The two tests described elsewhere, the Sign Test and the Wilcoxon Test, both focus on comparisons between paired observations.   The null hypothesis states that chance alone might reasonably explain the differences observed.

In some cases, you might want to compare your observations with a preconceived hypothesis, rather than to compare paired observations.   In our very first example, we considered whether a coin was fair or not. In this case, we have a preconceived hypothesis about how a fair coin should behave.   We of course expect a fair coin to land heads up 50% of the time.   This hypothesis is based on pure theory, so it is truly preconceived or a priori (Latin for "in advance").   Of course, we realize that we are not likely to get exactly 50% heads in a sample of tosses.   What we would like to know is whether or not it is reasonable to accept the null hypothesis that a coin is fair as opposed to the alternative hypothesis that something is influencing its behavior.

The Chi-squared Test is the one to use in this situation.   "Chi" is the third from last letter of the Greek alphabet, the origin of our letter X.   The test computes a number conventionally represented by X².

Many students have encountered this test in other courses and know the formula for calculating X²:

(Observed - Expected)² / Expected
[for k observations]

This formula compares k observed values with their corresponding expected values.   There are several important points to notice.  

1. The observed values are counts of independent events; so each observed value is always a whole number.   If we were testing whether or not a coin was fair, we would count the number of heads and the number of tails in a series of tosses.   In this case, k = 2, for the two possible outcomes, heads or tails.

2. An independent event is an observation that is not influenced by the result of any other observation.   In our example of the coin, each toss is an independent event, if the outcome of any one toss does not influence the outcome of any other.   Simply turning a coin over does not fulfill this criterion, because the result would depend on the immediately preceding result.

3. The expected values do not have to be whole numbers, because they are derived from theory.
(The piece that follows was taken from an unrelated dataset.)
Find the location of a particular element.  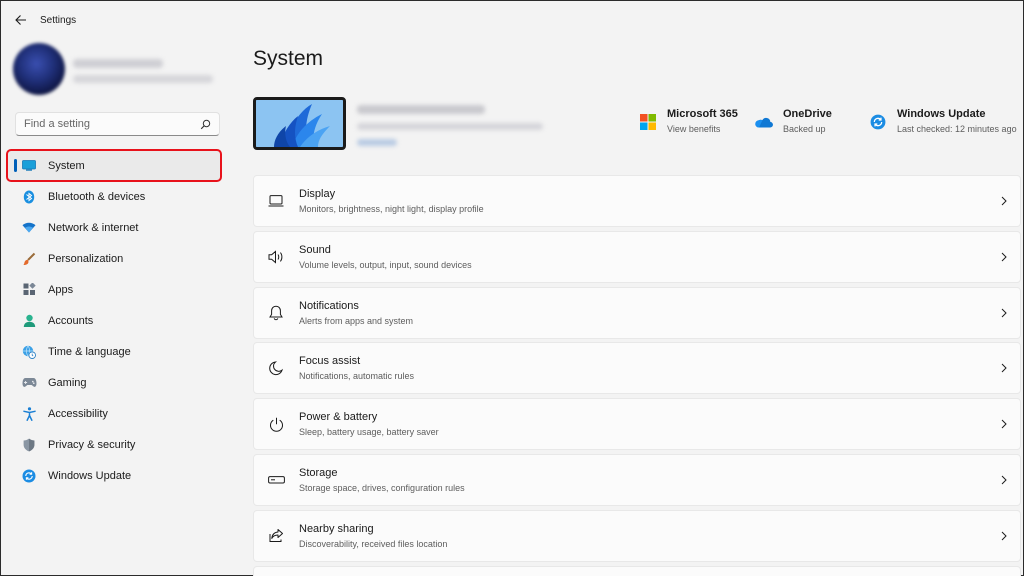

search-box is located at coordinates (118, 124).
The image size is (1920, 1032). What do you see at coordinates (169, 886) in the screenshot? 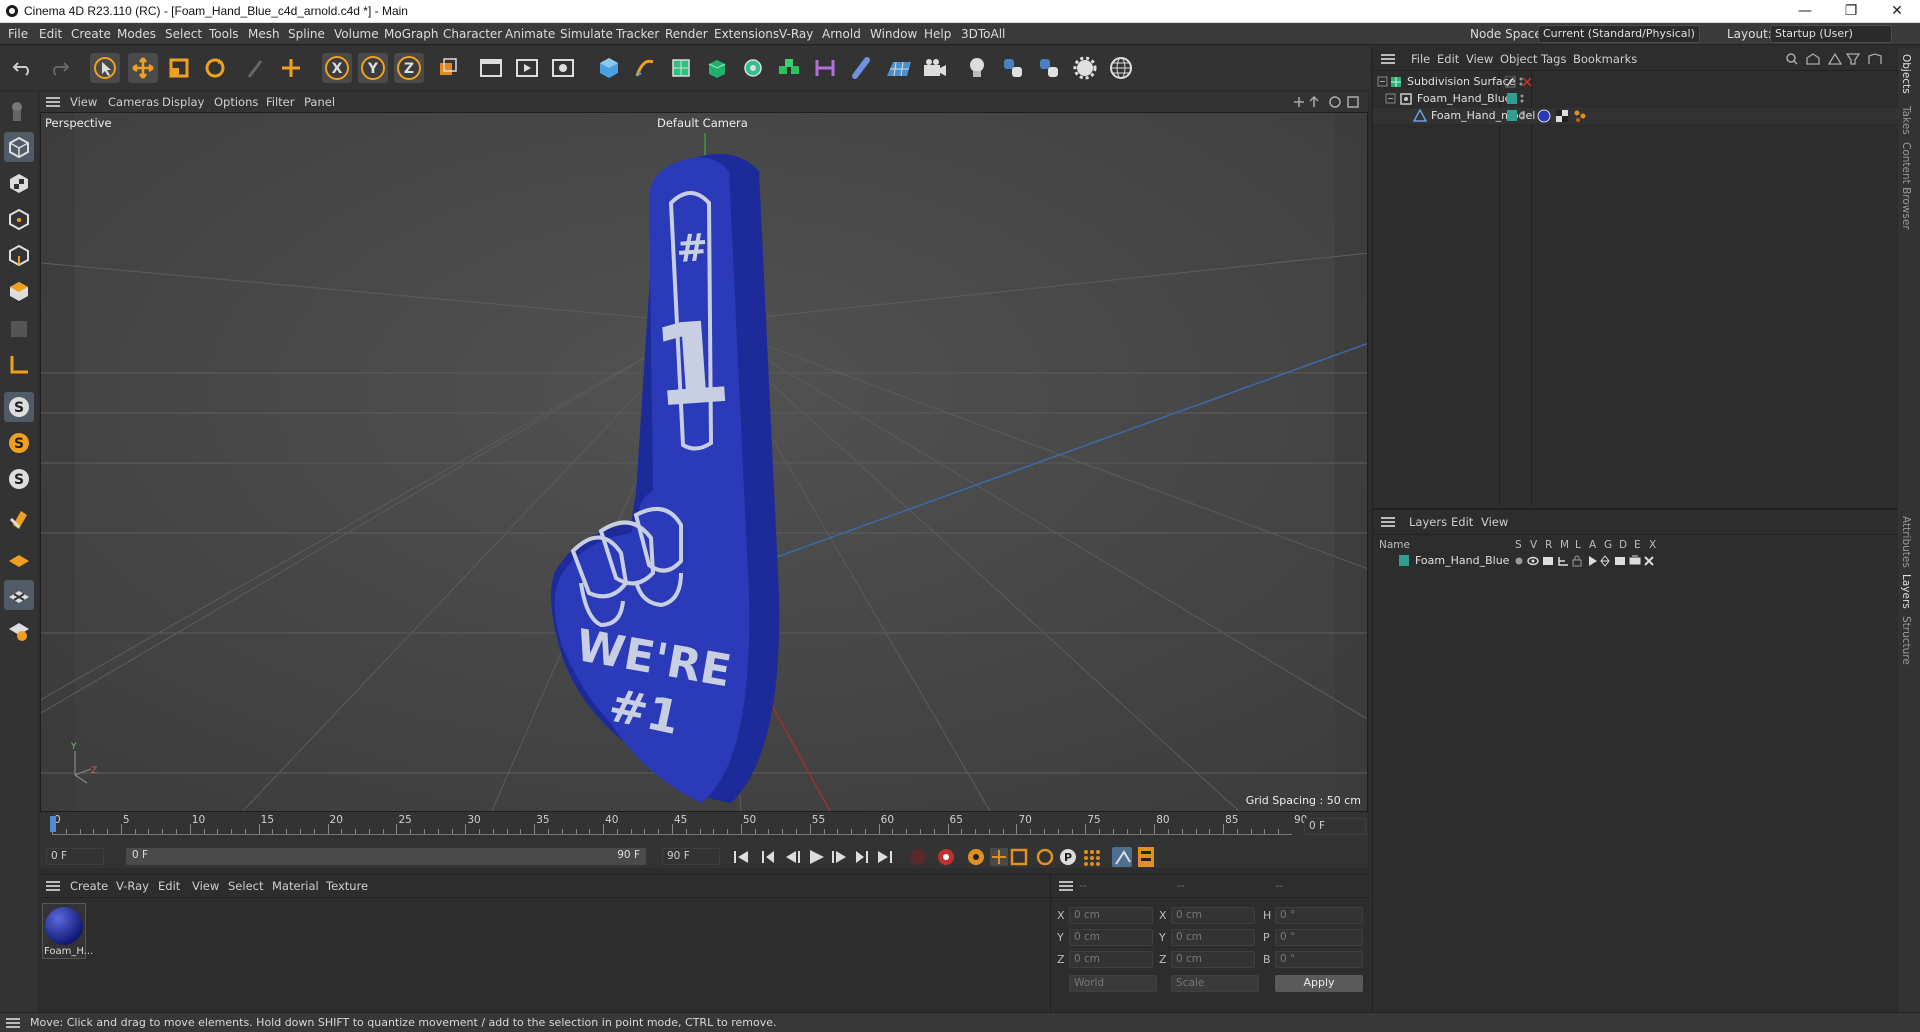
I see `mat-menu-edit: Edit` at bounding box center [169, 886].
For instance, the null hypothesis that a coin is fair leads to an expected value of 7.5 heads on average in 15 tosses.

To interpret the value of X² calculated from a series of observed and expected values, we need to know how many degrees of freedom the expected values represent.   This concept is easier to understand than it seems.   In the case of our coin, notice that we have an expected value of N/2 heads for N independent tosses.   We also have an expected value of N/2 tails.   If you stop to think about it, we really had only one free choice in calculating these two expected values, because as soon as we had calculated the number of heads, the number of tails was a foregone conclusion (it was simply all the results that were not heads).   We thus had only one degree of freedom in calculating our two expected values (df = 1).

The example of the coin illustrates a simple but very useful application of the Chi-squared Test.   It compares the observed proportion of outcomes (the number of outcomes in each of several mutually exclusive categories) to the expected proportions.   In such cases, df = k - 1, where k = the number of possible outcomes.   In the test of a fair coin, k = 2 for the two possible outcomes of a toss (heads or tails), so df = 2 - 1 = 1, as we just saw.

Suppose red and green jellybeans are scattered in a grassy plot, and a student finds 15 red ones and 1 green one.   Could chance alone explain this result?   The answer depends on the proportions of reds and greens in the jellybeans scattered in the grass.   Suppose they included twice as many reds as greens.   Theory then leads us to expect that by chance the student should find twice as many reds as greens -- on the assumption (our null hypothesis) that color does not influence the chance of finding a jellybean.   In a total of 16 jellybeans, we would then expect to find 10.7 reds and 5.3 greens on average.   If the student actually found 15 reds and 1 green, we could use the above formula to calculate a value for X² as follows:

X² = (15 - 10.7)2/10.7 + (1 - 5.3)2/5.3 = 1.73 + 3.49 = 5.22.

In this case, k = 2 because there are two outcomes (red or green), and thus df = 1.

As when we used the Sign Test and the Wilcoxon Test, we must next look up our calculated value of X² in a table of critical values.   This table presents the values of X² for which there is a 5% probability that chance alone can explain the results (the null hypothesis).   So any value of X² greater than the critical value indicates that the null hypothesis has less than a 5% chance of being correct.   As before, scientists usually agree that a probability of 5% or less is low enough to reject the null hypothesis -- at least for the time being.

In the example with the jellybeans, the calculation above shows that X² = 5.22.   This value is greater than 3.84, the critical value for df = 1.   So we could report,

"The subject found red jellybeans significantly more often and green ones less often than expected by chance (Chi-squared Test, X² = 5.22, df = 1, N = 16)."

	df	Critical Values
	1	3.84
	2	5.99
	3	7.82
	4	9.49
	5	11.07
	6	12.59
	7	14.07
	8	5.51
	9	16.92
	10	18.31
	11	19.68
	12	21.03

• A value of X² is calculated from the observed and expected values.
• When the value of X² is greater than or equal to the critical value, the probability of the null hypothesis (the probability that the results occurred by chance alone) is less than or equal to 0.05.
• In other words, if X² > or = the critical value, then P < 0.05.